| Work item |
Scan the records for "computer". Report each line that includes it.

[Items from a data source]
****************

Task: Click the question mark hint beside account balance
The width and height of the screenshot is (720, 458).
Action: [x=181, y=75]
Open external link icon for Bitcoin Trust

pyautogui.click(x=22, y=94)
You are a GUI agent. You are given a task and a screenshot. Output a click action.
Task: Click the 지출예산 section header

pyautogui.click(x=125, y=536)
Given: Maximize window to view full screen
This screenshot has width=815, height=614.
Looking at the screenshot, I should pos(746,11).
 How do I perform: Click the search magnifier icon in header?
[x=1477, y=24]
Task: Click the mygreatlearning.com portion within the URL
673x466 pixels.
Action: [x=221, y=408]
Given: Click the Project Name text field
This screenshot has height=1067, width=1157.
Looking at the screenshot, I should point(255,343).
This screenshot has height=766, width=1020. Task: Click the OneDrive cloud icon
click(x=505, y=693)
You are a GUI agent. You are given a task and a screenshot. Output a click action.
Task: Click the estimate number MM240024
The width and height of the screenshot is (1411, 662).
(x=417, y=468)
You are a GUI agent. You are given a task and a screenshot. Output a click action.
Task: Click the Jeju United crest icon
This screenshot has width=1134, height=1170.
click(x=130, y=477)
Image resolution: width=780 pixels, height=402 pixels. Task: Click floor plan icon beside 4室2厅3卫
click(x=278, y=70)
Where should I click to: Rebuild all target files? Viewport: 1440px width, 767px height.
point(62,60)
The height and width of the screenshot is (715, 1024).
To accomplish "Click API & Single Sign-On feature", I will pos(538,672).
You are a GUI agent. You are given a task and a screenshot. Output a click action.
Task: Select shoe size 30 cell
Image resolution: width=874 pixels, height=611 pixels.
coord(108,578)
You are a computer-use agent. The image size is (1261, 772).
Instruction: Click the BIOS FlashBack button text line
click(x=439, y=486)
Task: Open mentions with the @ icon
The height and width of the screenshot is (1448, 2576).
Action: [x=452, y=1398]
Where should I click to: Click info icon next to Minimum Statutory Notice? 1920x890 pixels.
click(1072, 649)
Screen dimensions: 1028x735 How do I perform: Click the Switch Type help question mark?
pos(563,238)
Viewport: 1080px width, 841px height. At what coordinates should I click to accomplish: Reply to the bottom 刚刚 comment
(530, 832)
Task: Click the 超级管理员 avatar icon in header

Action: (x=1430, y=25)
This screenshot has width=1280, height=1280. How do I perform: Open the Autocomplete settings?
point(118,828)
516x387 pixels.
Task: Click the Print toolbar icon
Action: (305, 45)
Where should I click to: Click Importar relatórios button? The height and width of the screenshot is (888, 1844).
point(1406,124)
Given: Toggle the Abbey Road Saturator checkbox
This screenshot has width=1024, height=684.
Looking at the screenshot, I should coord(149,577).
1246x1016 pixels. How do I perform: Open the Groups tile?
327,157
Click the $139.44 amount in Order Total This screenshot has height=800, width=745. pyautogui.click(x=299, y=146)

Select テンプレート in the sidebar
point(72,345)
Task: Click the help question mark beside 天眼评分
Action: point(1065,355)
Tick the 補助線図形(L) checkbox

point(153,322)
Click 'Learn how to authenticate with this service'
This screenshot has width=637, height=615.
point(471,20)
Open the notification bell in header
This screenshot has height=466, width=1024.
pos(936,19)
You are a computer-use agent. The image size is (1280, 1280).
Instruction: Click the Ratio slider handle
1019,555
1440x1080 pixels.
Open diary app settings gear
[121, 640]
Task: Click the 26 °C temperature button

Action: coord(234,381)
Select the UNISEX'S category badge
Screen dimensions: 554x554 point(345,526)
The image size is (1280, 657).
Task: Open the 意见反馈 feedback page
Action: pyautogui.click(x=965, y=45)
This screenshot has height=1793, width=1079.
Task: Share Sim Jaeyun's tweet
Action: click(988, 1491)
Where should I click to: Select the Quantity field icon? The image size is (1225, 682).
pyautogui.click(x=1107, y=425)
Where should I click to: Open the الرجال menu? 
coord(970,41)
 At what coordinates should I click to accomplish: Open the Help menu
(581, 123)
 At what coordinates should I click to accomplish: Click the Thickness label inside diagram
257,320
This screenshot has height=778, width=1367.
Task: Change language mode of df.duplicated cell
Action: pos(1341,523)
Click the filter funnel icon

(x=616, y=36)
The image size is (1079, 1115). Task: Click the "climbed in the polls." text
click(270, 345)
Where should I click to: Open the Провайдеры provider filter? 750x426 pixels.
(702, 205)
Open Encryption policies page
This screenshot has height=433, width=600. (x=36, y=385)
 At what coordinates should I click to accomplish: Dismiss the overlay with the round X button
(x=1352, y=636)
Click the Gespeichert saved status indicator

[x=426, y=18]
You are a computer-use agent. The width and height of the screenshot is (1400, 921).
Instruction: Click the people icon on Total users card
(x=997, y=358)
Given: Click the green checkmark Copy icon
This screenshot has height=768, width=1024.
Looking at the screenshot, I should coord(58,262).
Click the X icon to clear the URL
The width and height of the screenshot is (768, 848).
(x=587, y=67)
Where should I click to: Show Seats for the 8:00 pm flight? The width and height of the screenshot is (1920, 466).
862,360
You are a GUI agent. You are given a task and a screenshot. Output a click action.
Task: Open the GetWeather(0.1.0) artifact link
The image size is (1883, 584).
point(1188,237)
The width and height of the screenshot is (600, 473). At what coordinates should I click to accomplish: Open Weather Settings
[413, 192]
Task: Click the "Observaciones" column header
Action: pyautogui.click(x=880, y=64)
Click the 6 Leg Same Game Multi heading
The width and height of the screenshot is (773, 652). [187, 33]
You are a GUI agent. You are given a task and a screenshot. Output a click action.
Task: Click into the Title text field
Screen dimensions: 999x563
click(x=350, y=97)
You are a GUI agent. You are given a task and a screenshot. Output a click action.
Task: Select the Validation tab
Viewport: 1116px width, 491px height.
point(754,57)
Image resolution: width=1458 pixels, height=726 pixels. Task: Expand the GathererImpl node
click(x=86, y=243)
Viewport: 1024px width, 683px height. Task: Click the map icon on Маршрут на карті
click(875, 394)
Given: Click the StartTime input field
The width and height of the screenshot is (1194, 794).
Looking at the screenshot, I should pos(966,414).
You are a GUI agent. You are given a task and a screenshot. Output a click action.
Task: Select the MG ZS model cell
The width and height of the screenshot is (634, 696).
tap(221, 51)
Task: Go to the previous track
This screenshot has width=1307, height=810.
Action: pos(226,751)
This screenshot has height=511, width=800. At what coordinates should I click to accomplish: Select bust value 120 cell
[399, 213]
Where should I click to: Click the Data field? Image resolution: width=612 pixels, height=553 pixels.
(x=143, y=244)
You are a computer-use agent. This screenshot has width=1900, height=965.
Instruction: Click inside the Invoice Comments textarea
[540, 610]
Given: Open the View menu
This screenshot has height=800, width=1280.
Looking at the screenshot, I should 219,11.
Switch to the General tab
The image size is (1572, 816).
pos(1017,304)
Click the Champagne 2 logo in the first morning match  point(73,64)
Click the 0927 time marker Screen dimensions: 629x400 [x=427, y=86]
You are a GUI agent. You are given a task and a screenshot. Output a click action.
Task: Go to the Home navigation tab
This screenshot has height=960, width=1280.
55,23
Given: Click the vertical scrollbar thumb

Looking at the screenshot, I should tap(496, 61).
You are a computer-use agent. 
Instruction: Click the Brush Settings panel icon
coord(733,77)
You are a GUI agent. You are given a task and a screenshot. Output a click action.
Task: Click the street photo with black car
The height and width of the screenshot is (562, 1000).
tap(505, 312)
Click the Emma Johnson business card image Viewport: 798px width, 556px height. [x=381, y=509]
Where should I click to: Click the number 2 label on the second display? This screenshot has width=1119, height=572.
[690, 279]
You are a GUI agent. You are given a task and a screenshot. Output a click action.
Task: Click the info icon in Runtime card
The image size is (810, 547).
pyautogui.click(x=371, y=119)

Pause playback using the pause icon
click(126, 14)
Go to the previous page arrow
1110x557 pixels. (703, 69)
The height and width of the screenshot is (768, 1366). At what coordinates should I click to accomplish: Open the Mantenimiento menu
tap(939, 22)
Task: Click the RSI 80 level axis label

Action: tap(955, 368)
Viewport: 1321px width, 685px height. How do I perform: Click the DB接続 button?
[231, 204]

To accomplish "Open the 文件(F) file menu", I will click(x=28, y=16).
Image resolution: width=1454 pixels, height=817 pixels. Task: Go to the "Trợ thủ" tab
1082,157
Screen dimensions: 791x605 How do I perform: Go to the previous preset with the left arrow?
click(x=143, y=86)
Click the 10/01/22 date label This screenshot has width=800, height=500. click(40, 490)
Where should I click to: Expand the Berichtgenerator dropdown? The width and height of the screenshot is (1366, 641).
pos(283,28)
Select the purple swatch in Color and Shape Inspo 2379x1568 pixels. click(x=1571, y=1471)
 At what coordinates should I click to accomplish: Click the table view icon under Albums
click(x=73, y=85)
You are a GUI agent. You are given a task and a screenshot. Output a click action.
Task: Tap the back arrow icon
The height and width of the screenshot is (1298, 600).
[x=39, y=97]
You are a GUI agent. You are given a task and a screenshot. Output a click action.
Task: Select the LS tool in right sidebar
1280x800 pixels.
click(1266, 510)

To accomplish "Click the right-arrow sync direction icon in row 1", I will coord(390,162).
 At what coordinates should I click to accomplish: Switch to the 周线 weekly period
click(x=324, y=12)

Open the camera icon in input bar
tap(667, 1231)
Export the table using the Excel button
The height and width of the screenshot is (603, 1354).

****************

| Output below |
You are a computer-use agent. The image size is (1261, 772).
You are a computer-use agent. The image size is (1280, 1280).
You are a computer-use agent. The width and height of the screenshot is (1400, 921).
You are a computer-use agent. This screenshot has width=1900, height=965.
You are a computer-use agent. 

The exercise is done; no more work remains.